- Data records -
• • • • •

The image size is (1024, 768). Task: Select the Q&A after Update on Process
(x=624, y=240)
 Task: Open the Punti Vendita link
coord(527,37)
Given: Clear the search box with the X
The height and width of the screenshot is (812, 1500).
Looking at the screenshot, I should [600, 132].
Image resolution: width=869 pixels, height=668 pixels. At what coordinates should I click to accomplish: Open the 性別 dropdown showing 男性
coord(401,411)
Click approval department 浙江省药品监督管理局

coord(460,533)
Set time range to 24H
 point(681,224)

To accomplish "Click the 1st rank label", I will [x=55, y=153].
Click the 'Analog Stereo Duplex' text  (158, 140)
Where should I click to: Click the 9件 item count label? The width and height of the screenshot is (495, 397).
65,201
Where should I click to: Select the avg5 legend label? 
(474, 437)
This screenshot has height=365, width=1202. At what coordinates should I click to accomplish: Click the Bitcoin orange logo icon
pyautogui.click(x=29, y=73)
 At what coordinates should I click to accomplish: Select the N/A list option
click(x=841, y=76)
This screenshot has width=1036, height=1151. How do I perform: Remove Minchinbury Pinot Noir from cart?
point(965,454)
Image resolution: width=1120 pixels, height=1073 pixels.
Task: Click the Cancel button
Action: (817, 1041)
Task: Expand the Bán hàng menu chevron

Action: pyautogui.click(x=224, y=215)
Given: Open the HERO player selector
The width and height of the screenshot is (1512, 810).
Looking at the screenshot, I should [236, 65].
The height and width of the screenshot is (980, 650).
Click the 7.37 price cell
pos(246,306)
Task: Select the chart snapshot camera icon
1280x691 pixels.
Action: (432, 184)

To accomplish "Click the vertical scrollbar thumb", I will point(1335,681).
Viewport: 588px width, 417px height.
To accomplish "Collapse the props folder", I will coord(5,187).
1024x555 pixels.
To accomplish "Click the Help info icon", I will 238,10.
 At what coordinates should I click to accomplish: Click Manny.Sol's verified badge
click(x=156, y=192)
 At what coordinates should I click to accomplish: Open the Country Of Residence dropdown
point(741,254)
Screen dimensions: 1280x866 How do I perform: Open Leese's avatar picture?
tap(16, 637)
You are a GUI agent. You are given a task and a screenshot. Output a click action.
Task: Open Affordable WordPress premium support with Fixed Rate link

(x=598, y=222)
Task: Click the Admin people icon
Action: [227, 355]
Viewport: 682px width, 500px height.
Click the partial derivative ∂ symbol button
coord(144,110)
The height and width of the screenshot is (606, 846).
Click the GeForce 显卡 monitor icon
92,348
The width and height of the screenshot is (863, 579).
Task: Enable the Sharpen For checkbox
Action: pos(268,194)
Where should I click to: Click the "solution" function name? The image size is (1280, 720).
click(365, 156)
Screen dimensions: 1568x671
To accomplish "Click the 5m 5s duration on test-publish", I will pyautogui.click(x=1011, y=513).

• • • • •

- Task to complete -
Wherever "Viewport" turns up in the records, copy the whole line.

- Your solution -
Viewport: 588px width, 417px height.
Viewport: 682px width, 500px height.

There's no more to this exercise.